Everything from the first line of the data through the line with "Open help with" is to be echoed exactly, minus the pictures.

━━ INFORMATION PROVIDED ━━

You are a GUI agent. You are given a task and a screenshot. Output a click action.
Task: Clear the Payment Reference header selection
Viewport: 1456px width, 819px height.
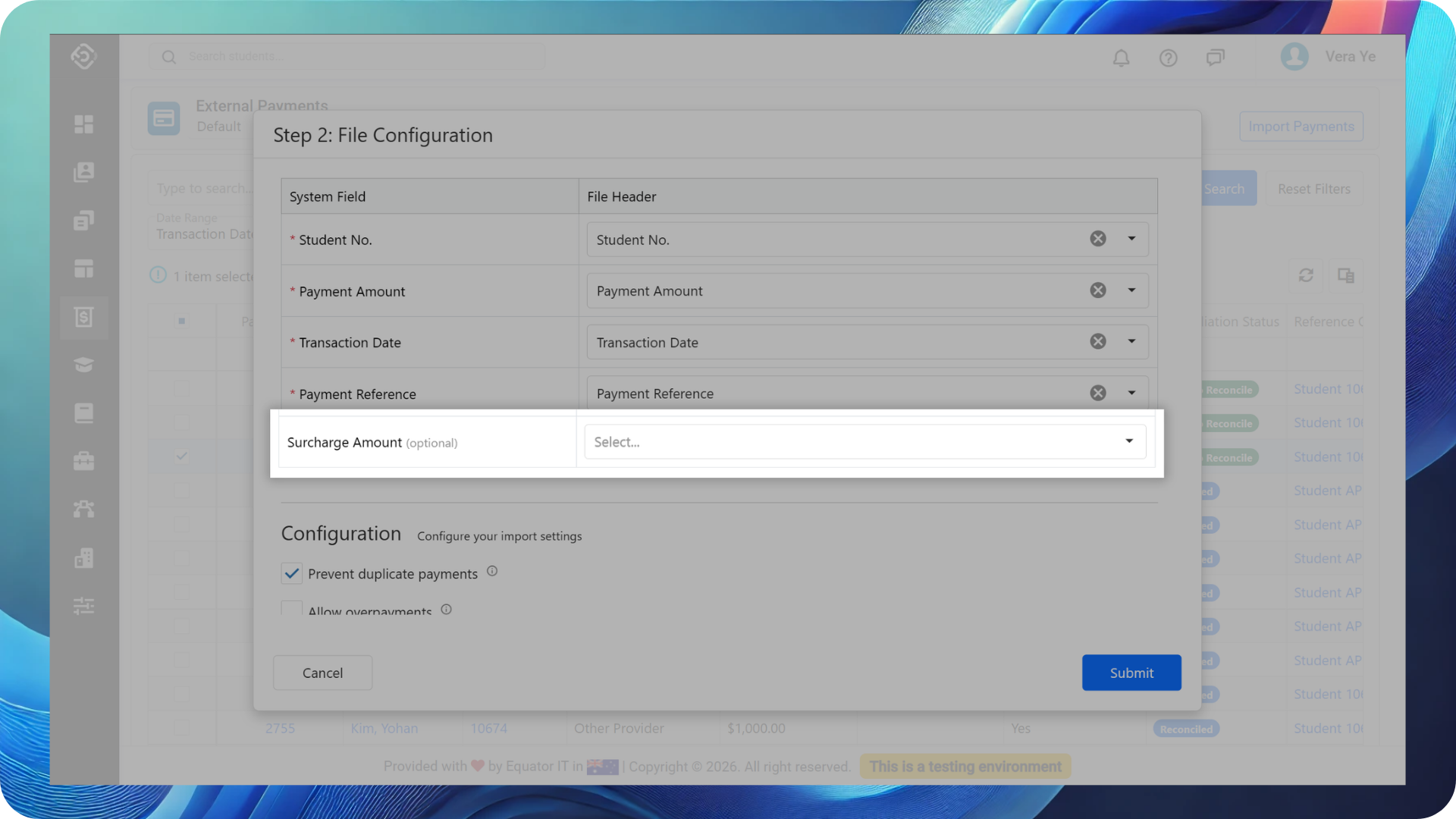[x=1097, y=393]
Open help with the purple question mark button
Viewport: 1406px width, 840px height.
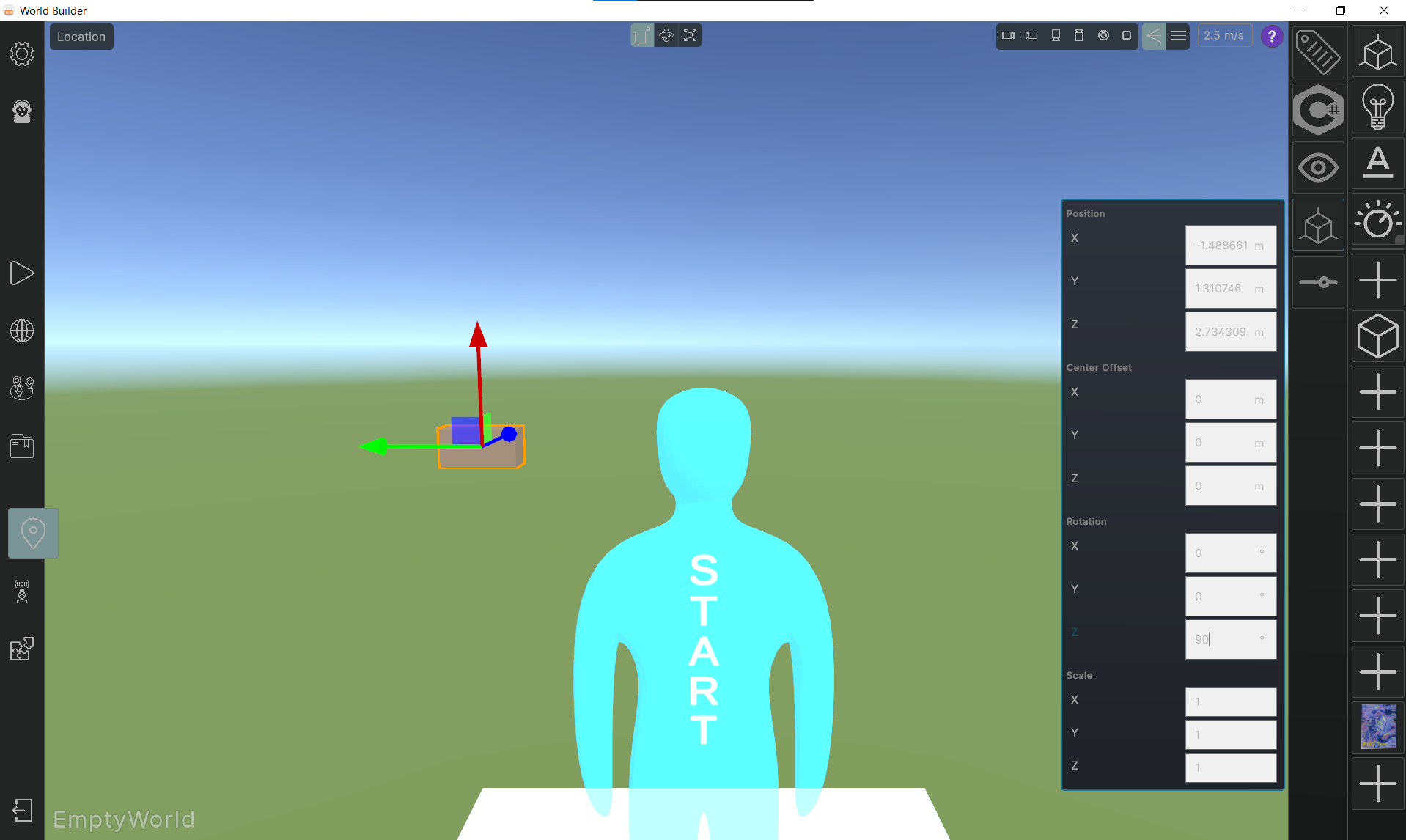point(1271,37)
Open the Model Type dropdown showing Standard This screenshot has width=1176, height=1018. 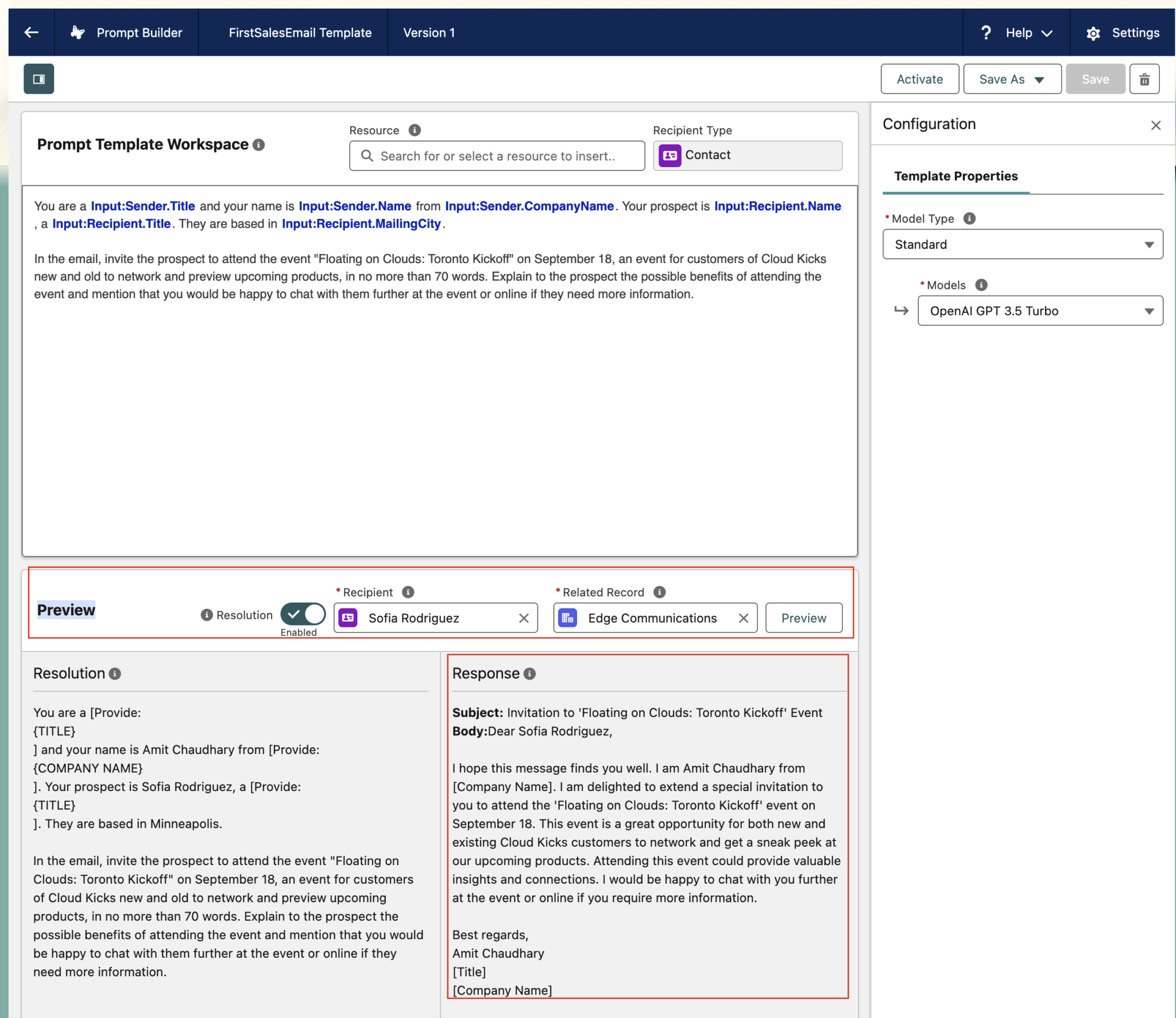coord(1022,244)
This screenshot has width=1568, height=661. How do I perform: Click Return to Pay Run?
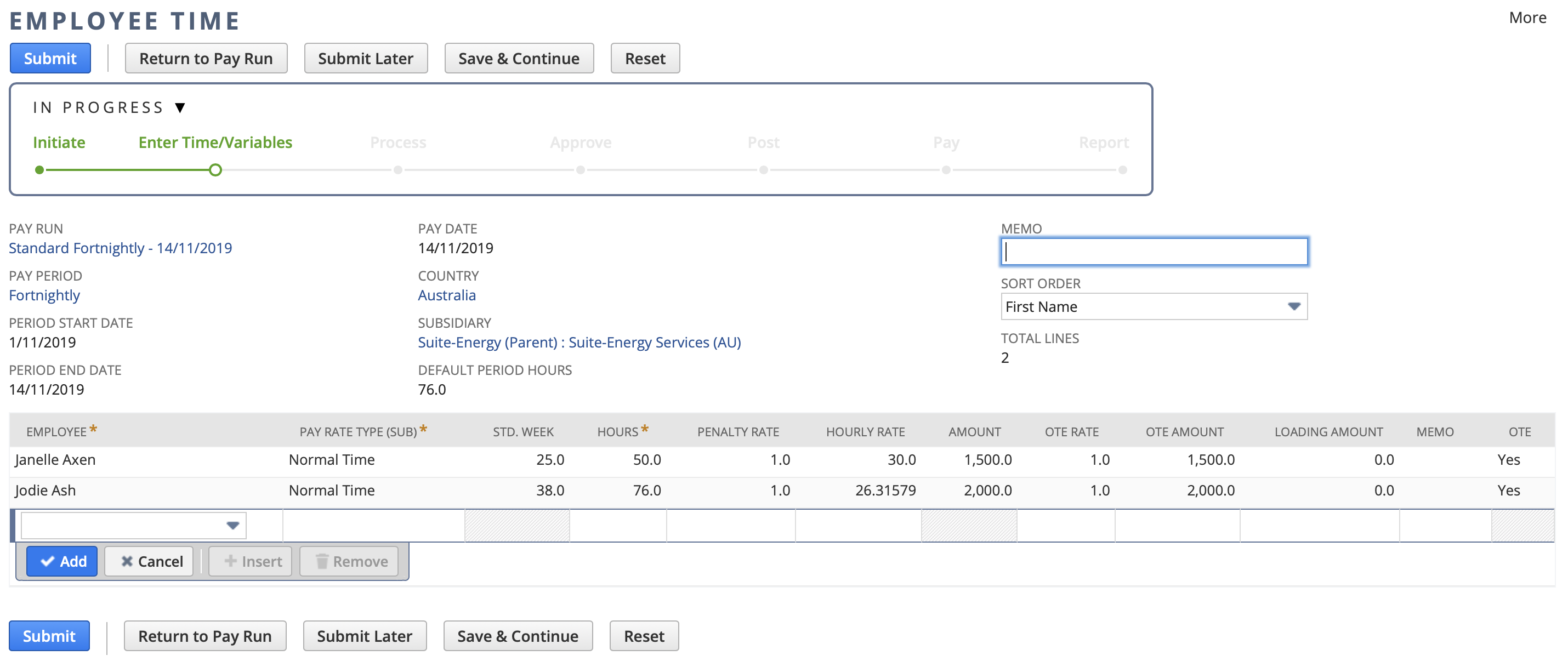206,58
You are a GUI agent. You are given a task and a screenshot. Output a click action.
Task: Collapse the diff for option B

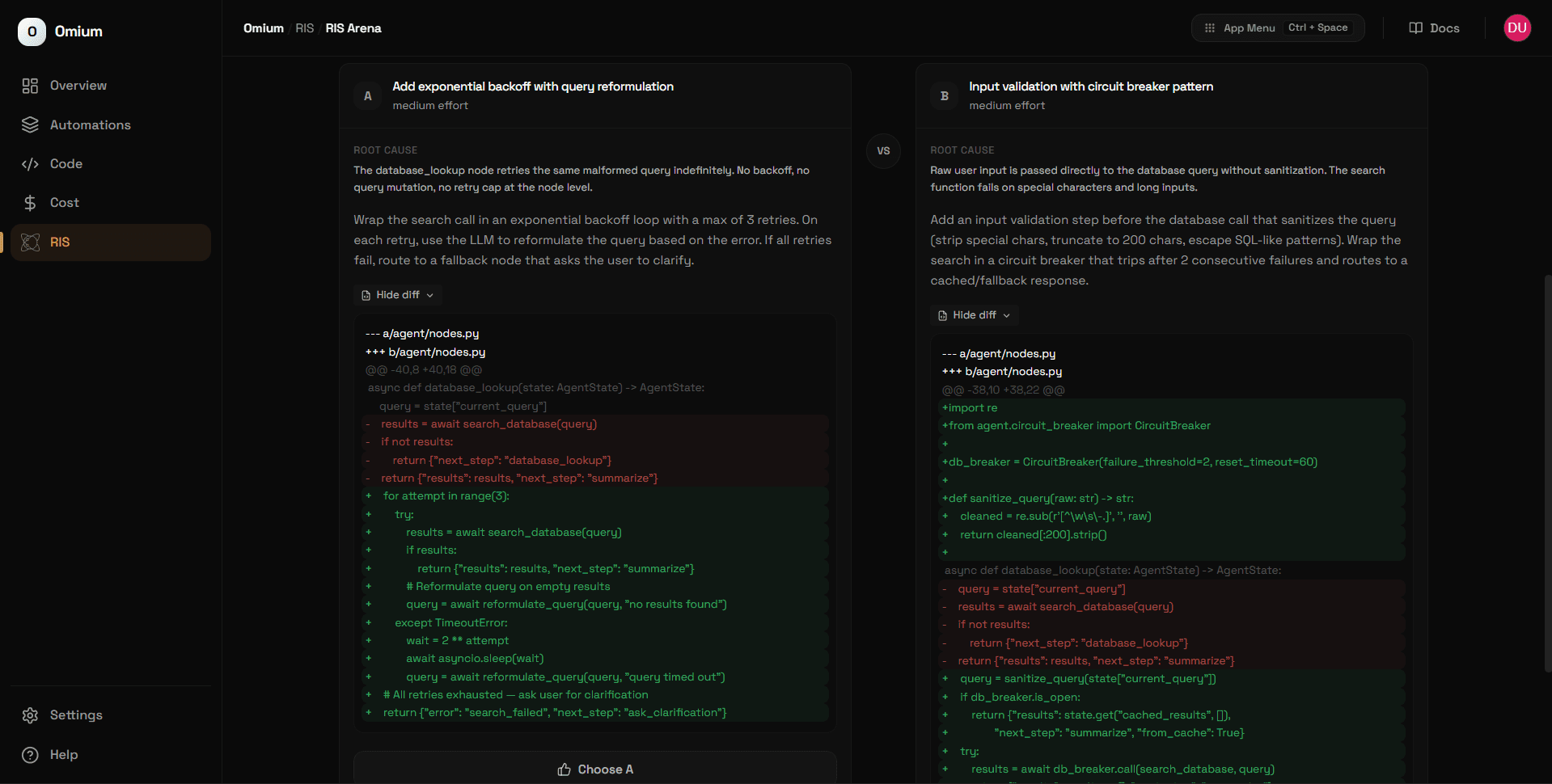pos(974,314)
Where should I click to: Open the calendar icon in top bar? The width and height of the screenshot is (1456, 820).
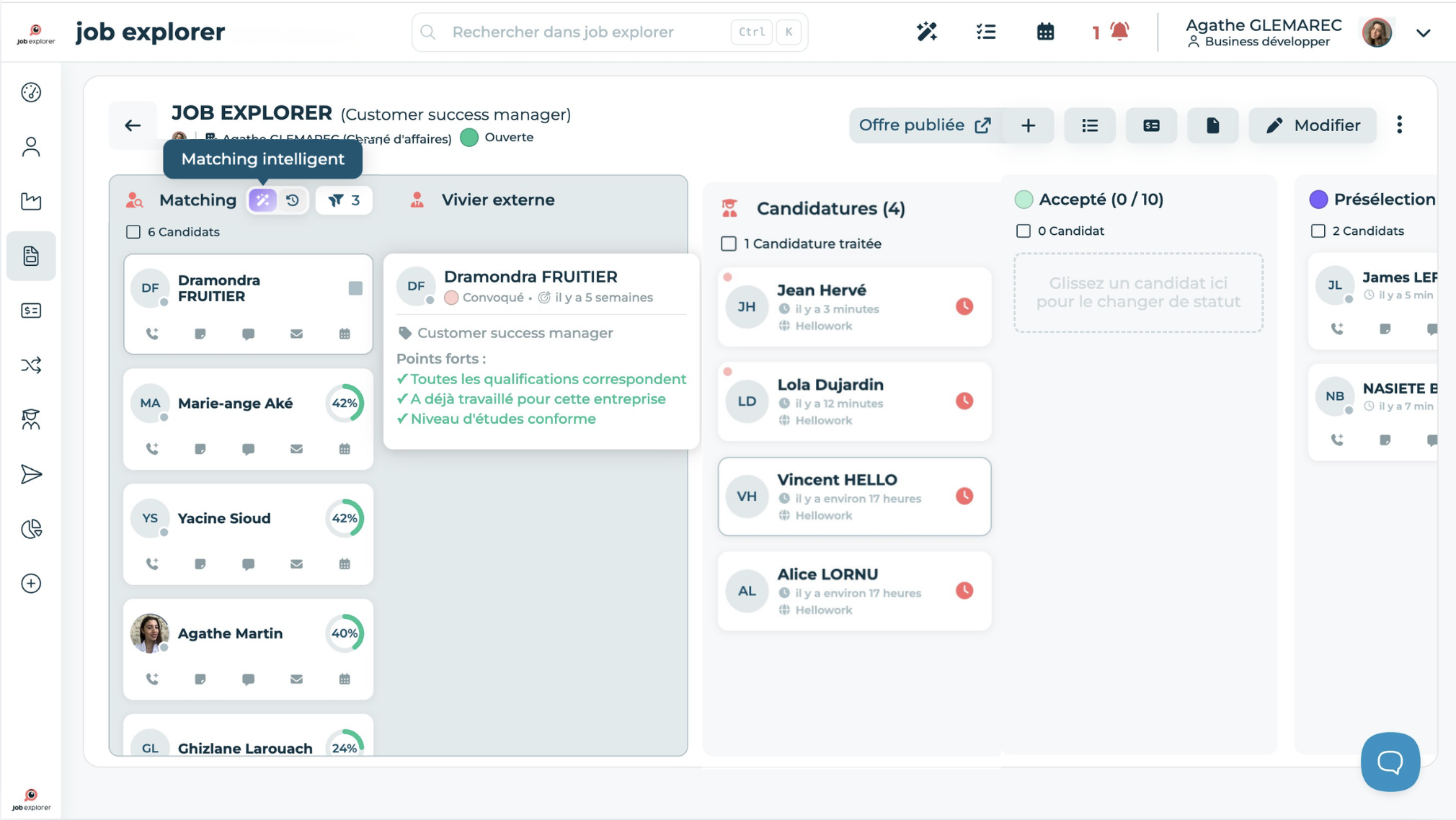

━━━

## [WRITTEN SOLUTION]
You are a GUI agent. You are given a task and a screenshot. Output a click action.
Task: Clear the Payment Reference header selection
Viewport: 1456px width, 819px height.
[x=1097, y=393]
Open help with the purple question mark button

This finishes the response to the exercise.